IT didn't take long for Impressionism to catch on in the United States, or for American painters to absorb its theories. The first artist to commit herself to this new method of painting was Mary Cassatt, followed by Theodore Robinson, J. Alden Weir, John Twachtman, and several others. None was more successful, however, or more representative of the American version of this essentially French movement, than Childe Hassam (1859-1935). Hassam's Impressionism emerged after his 1886 trip to Paris, and began to bloom after his return to the US in 1889. Success came quickly, and fame as America's premier Impressionist followed shortly thereafter. Even today, the best of his lively park and garden vistas, sun-filled interiors, and picturesque seashore and urban scenes rank among the finest American paintings produced during the 1890-1920 period.

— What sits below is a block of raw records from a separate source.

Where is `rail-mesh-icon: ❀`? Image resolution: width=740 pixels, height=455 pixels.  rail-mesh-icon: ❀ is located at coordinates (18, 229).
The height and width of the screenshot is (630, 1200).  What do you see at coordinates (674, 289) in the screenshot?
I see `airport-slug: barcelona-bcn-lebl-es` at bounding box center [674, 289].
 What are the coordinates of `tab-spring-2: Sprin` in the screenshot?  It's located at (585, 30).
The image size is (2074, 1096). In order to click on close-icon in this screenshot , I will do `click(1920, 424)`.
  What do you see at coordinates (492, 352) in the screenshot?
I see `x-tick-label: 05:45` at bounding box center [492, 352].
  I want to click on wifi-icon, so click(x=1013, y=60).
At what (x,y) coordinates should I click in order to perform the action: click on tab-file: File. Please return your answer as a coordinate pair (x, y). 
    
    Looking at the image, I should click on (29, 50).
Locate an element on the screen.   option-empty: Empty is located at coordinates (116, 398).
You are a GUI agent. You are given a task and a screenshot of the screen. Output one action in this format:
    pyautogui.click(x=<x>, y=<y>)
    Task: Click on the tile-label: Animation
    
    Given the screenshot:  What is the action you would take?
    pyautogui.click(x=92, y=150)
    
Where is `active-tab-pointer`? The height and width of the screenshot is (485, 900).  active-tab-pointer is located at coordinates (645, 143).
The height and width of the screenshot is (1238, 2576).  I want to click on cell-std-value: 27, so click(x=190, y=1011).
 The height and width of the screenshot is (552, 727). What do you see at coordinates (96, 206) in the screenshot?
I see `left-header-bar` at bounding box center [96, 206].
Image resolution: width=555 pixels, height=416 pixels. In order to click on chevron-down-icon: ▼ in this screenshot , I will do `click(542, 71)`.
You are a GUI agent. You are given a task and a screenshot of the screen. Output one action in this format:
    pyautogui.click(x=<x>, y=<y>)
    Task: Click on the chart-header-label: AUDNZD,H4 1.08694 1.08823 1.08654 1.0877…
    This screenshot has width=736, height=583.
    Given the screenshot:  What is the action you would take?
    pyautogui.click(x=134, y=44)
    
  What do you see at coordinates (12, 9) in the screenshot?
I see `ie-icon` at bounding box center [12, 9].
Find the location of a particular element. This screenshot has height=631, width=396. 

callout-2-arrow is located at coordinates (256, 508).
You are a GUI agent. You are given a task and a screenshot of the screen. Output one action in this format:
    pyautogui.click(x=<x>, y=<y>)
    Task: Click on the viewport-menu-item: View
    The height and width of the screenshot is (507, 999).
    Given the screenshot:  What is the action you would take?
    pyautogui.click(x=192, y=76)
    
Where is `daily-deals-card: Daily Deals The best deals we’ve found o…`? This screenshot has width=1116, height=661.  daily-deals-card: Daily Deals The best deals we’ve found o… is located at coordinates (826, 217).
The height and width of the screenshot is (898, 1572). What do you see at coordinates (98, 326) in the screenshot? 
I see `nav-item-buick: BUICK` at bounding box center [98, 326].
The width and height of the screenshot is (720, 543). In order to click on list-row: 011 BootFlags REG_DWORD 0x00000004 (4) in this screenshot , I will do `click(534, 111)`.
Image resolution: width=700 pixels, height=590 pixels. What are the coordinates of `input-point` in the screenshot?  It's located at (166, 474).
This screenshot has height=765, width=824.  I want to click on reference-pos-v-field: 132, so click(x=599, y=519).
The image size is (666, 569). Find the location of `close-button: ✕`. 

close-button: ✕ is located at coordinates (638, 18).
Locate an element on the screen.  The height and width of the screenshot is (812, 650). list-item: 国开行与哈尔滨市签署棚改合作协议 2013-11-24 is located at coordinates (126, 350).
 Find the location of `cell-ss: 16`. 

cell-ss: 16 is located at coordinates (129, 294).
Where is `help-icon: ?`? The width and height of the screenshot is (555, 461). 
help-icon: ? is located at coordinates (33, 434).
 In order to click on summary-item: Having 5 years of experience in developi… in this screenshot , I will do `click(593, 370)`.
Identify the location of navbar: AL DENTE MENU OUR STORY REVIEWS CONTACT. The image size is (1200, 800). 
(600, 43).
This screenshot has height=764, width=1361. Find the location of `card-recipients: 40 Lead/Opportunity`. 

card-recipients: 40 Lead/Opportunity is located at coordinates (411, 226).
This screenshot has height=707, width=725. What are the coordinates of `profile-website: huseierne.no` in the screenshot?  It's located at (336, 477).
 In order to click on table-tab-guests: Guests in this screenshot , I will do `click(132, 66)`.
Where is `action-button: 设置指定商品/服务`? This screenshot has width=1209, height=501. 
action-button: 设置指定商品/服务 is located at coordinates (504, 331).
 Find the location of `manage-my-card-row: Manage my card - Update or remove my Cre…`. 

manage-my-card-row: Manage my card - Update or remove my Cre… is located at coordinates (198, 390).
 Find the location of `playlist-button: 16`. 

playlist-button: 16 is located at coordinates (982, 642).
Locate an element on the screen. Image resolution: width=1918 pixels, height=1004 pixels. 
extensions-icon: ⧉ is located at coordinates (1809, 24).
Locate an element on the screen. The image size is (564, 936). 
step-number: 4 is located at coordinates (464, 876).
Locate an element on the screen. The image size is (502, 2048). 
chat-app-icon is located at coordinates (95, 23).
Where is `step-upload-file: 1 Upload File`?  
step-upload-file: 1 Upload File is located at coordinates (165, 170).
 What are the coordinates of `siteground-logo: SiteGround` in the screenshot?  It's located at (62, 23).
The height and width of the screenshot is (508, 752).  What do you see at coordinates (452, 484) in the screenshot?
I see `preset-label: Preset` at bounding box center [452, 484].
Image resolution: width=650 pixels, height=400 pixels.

Among Hassam's more interesting works is a series of paintings, watercolors, and prints known collectively as his Flag Paintings. They were inspired by the elaborate Preparedness Day celebration of May 13, 1916, which took place on New York's Fifth Avenue as a demonstration of America's support of France and England during the first two years of World War I. New York was to be host to many more such dramatic parades over the next three years, and Hassam was almost always present, usually with sketchbook in hand.
TWENTY-FIVE of these works are on view at the IBM Gallery of Science and Art here. ``The Flag Paintings of Childe Hassam'' constitutes the most complete showing of the series since its 1922 exhibition at the Corcoran Gallery of Art in Washington, D.C. A loan from 21 public and private collections, it was organized by the Los Angeles County Museum of Art and is accompanied by an illustrated catalog.
Although he painted some flag paintings in 1916 and in early 1917, it wasn't until America's entry into World War I that he put real effort into the series. While many of his canvases were painted in response to specific events, what he saw was always translated into a few highly simplified forms and masses of shimmering light and coloristic effects.
Thus, ``Allied Day, May 1917,'' which depicted the flags of 11 allied nations hanging in great profusion along Fifth Avenue, became a high-keyed color-poem. And ``Red Cross Drive, May 1918'' became a veritable riot of brilliant colors dominated by three huge symbols of the Red Cross.
His most concentrated effort, however, was inspired by the Fourth Liberty Loan Drive, held during the autumn of 1918. Hundreds of flags and pennants and what seemed like miles of bunting were hung across 34 blocks of Fifth Avenue, creating an effect Hassam couldn't resist. Within three weeks, he produced five of his most successful flag paintings, including ``Avenue of the Allies: Great Britain, 1918.''
``The Flag Paintings of Childe Hassam'' is a lively and handsome show that should help increase the public's awareness of Hassam's accomplishments during an especially interesting period of American art.
Unfortunately, it also pinpoints his weaknesses, most particularly his tendency toward prettiness - especially where color was concerned - and his dependency on surface charm. Hassam was a good painter, even, at times, a very fine one. But he wasn't a great one - as even a moment's comparison of his canvases with those of Monet, Renoir, or any of the other major French Impressionists will confirm.
At the IBM Gallery of Science and Art, 590 Madison Avenue, through June 3.